▶ [RECORD LIST]:
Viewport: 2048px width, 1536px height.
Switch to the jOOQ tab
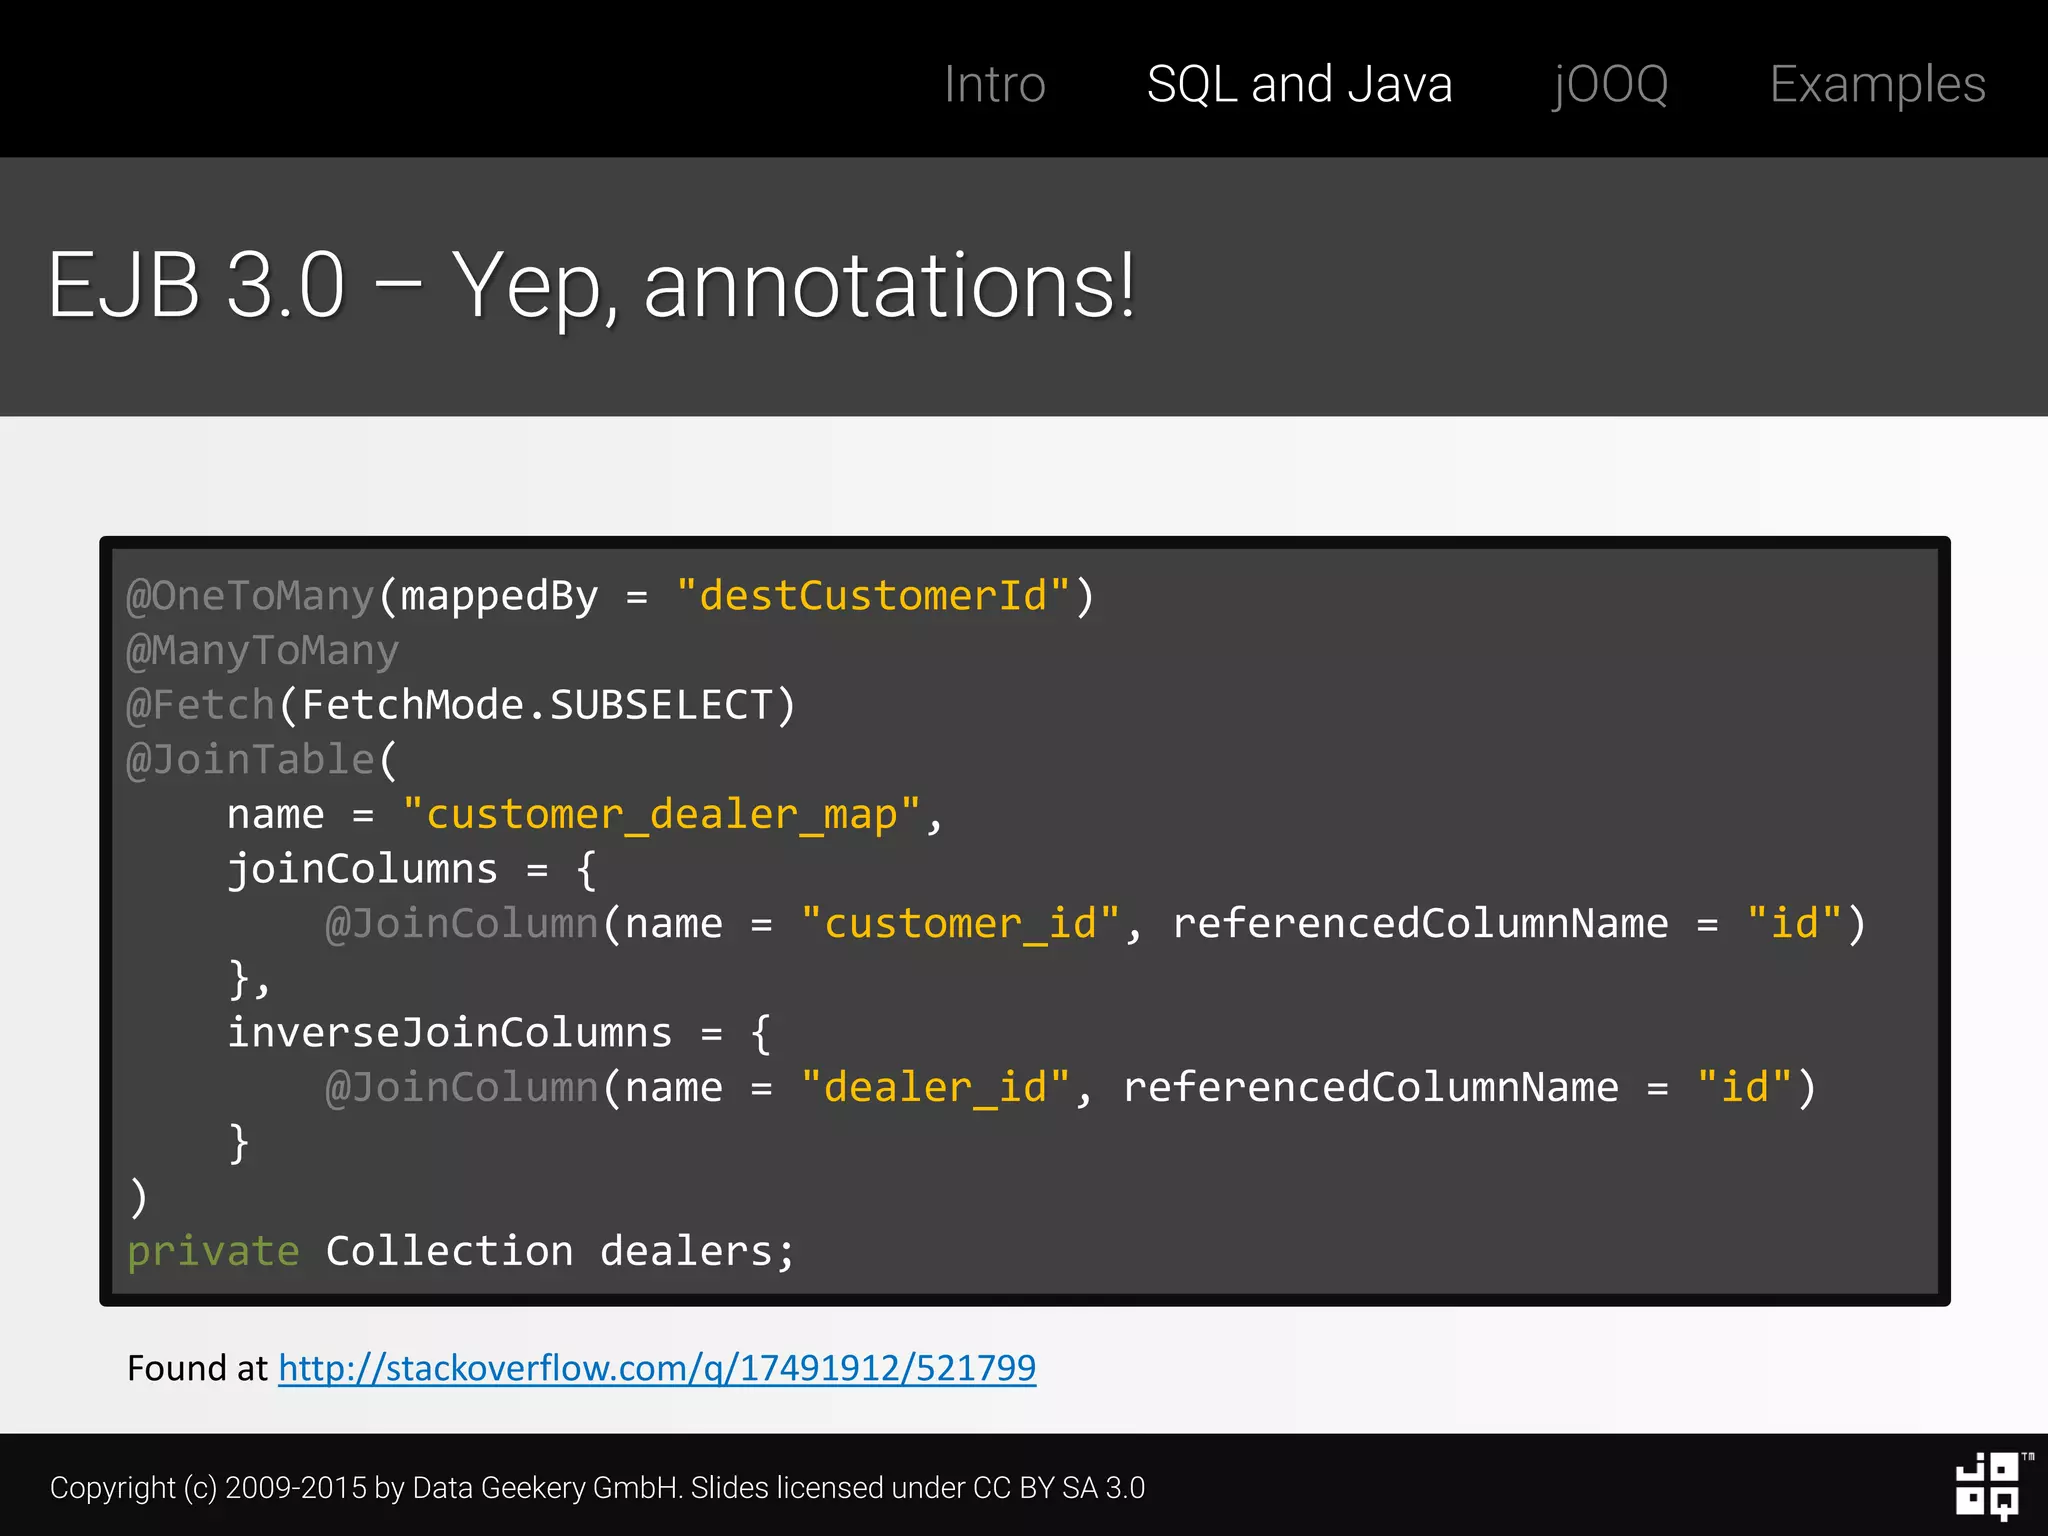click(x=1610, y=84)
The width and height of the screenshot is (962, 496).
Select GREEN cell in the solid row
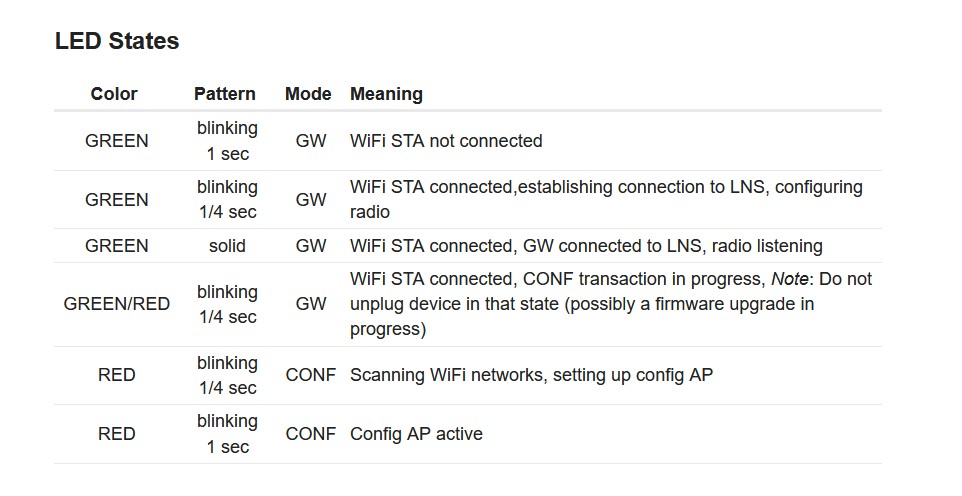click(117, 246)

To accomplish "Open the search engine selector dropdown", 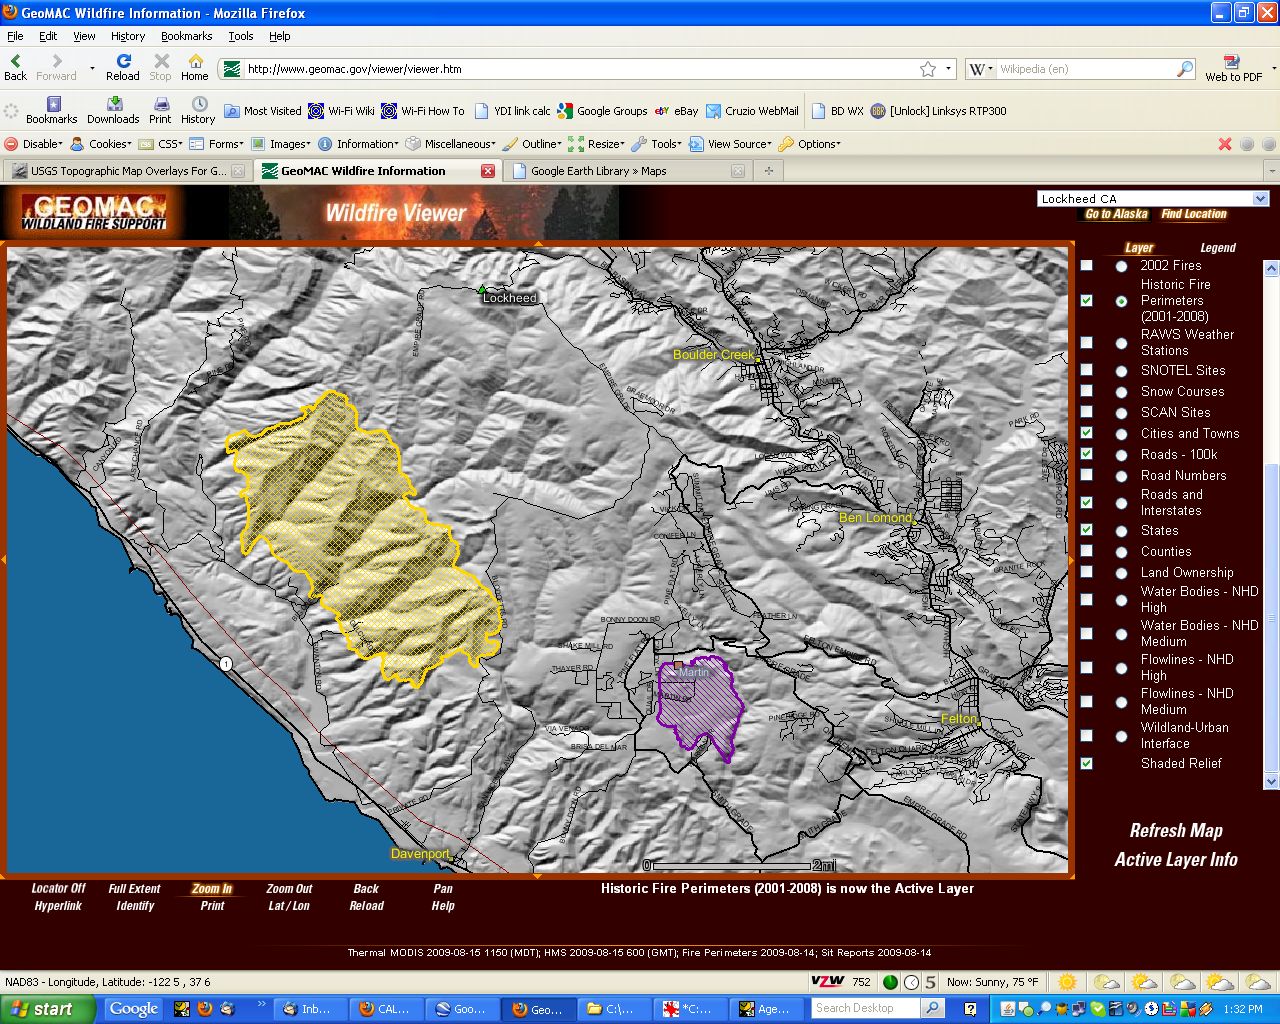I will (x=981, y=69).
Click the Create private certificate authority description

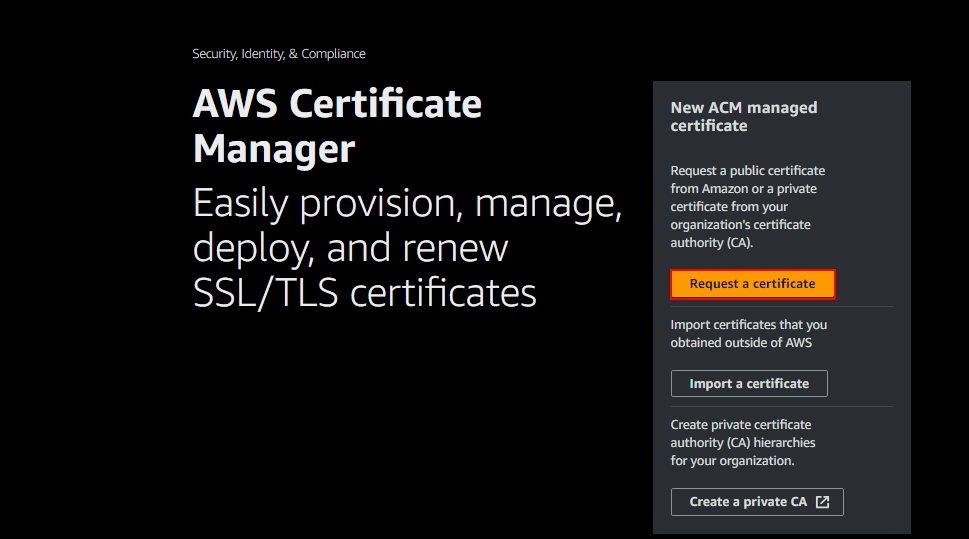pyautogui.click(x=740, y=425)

▶ [TASK TO CARRY OUT]:
Rewrite the data from the line with "Click the Create" through the end, putting "public" in place of "private" and leaving everything else the same. Leave the pictures out of your answer.

▶ [TASK RESULT]:
Click the Create public certificate authority description

pyautogui.click(x=740, y=425)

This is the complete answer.